Feelings overwhelm me…
We are doing this discussion/reading group at work called "The Purpose Driven Life", it was optional. I decided to opt in just to see what I could learn. I am of the mindset that there is always room to grow and learn, take what works and leave the rest. I am a retired Catholic now a more liberal spiritual (i.e able to find/feel the spiritual common grounds in all religions and feel God through human beings and life in general). Anyways, some things I have come to discover is that it dosen’t matter if I am in a Catholic church, a community centre, a workplace lunch room, a pagan ritual circle or my own bedroom..The Source, The Holy Spirit, God, the God’s…whatever that entity is called to you, feels the same. The same energy overcomes me, the same warmth and light and just feeling of being surrounded and not alone, it always brings me to tears because it just such an overwhelming feeling of love and purity. So for the purpose of this entry I will just reffer to this entity as God, re-adjust it in your mind to represent whatever you choose.
I think this is why Jenn’s Catty song "Held" hits me so deep. I am not Christian, I know this 100%, it’s just not the right label for me.
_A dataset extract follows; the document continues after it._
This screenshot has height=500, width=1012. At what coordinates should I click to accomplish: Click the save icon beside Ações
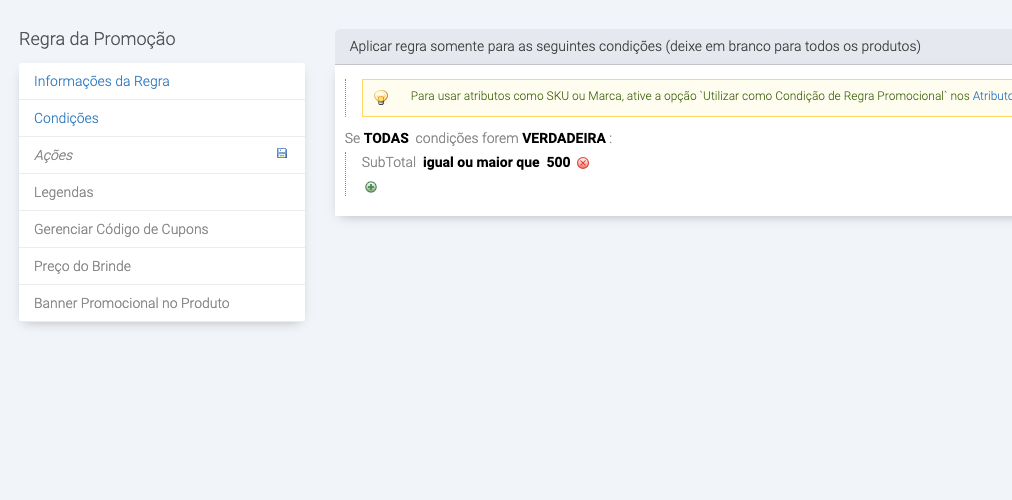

However, I am a child of God and I have felt that presence with me almost my whole life. I KNOW beyond a reason of a doubt that there is something there holding us up, helping us through the dark times, providing us with the support to face another day, with the ability to see forward even just a glimpse. I knew at my darkest moment with Evan that his death was something I would survive somehow, and someday understand and I think that is what kept me going. I just felt it in my core. I walked a fine line between light and dark in those days. I felt truly like this experience could shatter me and make me hate everything and everyone, or it could make me stronger and more greatful for what I still had.
Anyways-Today’s discussion centred around God’s Will for us. I got a bit overwhelmed and upset to be honest. There was talk of everything happening because God wills it so, and God disciplines the one’s he loves.
"I have found a place of ‘almost peace’ with Evan’s death and why this could happen to me. I found the book When Bad Things Happen To Good People very helpful in that process and my way of looking at God’s role in his death."
The discussion today was back and forth around this. Around how isn’t it possible that God dosen’t will bad things to happen to good people, or to people in general, but rather dosen’t intervene because these things have to happen for one reason or another. For instance, why would a compasionate God allow an innocent child to suffer and die? To discipline that child’s parents for not being Christian enough? or good enough people in general? or is it possible that those parents just had to live through that experience in order to become the people they were fated to be? or even isen’t it possible that was the child’s destiny? that they had to live and die that way for some bigger purpose we just can’t understand?
I realise the bottom line is that it’s impossible to fully understand such things, but I cannot find it in my heart to believe that Evan’s death was to dicipline Dave or I for stepping out of line somehow, is this also the case with us loosing our fathers young? I rather choose to believe his death was fated and needed to happen, and that God did not just enjoy sitting back and watching me suffer through it, but rather sat back because it had to happen and hoped that one day I would be able to forgive and understand that stance and be a more understanding person because of it.
Being weeks away from delivering my second baby, I am hyper-emotional. I am hyper-aware. I am also hyper-terrifed but hyper-hopeful that I will get to bring a baby home this time. I felt an overwhelming presence in the room today during our discussion. To close we were to give thanks for whatever we wanted to give thanks for. I said I am thankful for the ability to still be a happy and possitive person despite the trauma I have been through, and that I am thankful for my health and the ability mentality and physically to help the daughter in my womb feel loved and desired. I know easy it could be for me to push her away, to not allow myself to become attached in order to protect myself if she dies. However, I also know that would not be fair to her, she deserves as much love as her brother got and I choose to make sure she get’s it.
Then I came to my office and cried. I can tell the next 7-9 weeks and beyond will be deeply difficult and emotional for me, my heart is so fragile at this stage.